→ **Data in this exercise**:
*** Block opens ***

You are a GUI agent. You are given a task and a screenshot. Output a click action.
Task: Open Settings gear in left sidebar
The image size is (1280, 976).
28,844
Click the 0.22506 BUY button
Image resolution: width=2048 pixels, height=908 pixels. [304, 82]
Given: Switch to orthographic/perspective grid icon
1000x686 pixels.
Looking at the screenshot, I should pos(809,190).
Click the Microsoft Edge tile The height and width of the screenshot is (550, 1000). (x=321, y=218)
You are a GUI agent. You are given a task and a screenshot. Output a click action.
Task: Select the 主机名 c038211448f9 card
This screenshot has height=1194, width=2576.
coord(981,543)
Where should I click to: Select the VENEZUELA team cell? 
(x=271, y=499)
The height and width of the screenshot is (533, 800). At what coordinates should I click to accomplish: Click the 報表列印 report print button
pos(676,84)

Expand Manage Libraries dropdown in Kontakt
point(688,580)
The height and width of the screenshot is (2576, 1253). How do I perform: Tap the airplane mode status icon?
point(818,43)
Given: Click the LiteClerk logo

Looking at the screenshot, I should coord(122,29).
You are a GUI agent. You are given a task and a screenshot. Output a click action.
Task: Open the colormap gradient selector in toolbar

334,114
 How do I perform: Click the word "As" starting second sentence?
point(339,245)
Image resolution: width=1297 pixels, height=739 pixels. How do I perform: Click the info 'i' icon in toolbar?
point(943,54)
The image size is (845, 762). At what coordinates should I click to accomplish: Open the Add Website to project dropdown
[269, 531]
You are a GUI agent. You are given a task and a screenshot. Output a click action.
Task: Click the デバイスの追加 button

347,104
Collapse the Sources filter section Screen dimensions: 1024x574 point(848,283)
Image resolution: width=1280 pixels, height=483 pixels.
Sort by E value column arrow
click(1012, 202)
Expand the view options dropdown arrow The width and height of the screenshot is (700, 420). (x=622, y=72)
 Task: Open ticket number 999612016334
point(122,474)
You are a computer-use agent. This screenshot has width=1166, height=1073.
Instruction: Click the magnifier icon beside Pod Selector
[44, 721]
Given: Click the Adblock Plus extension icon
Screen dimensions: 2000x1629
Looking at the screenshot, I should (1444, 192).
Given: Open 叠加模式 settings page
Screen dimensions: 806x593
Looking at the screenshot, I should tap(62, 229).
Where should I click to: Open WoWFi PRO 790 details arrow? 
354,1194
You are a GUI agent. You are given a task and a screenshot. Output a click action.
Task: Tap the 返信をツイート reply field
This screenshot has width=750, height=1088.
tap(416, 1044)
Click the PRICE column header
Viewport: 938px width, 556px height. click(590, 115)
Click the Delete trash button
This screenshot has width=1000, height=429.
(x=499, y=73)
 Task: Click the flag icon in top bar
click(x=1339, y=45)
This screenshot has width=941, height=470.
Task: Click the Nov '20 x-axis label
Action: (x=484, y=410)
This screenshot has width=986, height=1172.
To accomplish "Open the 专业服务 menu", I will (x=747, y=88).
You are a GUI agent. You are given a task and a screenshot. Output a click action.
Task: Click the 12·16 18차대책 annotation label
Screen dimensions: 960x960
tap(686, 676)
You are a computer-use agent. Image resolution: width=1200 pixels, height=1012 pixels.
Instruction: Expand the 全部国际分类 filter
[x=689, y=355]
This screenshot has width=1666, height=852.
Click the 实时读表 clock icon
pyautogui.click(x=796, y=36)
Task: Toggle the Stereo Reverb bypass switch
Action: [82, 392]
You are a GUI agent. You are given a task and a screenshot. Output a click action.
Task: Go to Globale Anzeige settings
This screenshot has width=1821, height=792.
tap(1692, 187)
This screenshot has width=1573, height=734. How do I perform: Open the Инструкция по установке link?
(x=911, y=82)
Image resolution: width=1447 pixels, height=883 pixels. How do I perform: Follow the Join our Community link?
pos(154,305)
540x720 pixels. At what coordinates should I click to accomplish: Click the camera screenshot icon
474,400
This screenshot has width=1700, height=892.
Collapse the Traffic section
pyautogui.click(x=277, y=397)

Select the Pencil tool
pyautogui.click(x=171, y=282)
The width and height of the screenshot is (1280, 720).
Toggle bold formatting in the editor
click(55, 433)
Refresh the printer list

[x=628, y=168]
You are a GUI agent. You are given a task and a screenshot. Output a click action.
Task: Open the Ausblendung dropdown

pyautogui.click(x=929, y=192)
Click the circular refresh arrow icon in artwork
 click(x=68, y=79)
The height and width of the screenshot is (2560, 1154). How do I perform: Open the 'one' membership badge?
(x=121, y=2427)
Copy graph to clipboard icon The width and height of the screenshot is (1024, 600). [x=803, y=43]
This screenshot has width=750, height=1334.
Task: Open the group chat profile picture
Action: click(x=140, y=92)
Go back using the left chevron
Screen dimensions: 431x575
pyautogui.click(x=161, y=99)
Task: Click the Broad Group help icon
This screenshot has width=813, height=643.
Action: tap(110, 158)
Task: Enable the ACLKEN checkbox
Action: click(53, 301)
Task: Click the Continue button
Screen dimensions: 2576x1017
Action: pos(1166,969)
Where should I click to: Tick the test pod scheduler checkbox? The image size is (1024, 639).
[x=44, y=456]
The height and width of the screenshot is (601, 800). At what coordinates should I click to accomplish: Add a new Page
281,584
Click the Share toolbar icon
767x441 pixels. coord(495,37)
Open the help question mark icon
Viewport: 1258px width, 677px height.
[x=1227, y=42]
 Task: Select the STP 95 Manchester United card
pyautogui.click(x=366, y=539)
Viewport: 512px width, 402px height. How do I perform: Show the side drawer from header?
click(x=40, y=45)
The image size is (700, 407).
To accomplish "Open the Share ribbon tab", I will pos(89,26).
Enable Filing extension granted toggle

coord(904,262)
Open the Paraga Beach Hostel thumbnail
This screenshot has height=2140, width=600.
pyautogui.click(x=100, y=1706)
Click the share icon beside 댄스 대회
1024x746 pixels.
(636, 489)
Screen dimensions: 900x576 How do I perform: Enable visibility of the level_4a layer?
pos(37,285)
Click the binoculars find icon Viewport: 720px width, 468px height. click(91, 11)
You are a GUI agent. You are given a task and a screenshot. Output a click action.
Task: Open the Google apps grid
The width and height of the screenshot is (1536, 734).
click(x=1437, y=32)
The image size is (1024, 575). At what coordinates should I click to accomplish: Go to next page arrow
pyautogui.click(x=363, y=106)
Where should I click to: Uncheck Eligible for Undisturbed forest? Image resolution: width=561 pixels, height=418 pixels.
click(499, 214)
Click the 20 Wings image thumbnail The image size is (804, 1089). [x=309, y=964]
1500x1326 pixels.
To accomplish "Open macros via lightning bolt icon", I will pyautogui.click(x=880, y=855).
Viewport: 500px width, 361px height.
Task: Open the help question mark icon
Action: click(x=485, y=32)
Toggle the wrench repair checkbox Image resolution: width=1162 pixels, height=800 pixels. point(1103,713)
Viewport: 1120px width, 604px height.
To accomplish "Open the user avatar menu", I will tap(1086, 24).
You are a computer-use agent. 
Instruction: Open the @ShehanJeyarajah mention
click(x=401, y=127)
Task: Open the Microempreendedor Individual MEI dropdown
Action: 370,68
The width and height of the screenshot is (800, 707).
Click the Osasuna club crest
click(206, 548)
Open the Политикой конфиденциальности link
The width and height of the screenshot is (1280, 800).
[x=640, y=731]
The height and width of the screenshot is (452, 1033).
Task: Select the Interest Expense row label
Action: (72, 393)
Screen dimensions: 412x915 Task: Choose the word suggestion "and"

*** Block closes ***

The answer must be a single number: how many lines of the data hold the word "computer".

3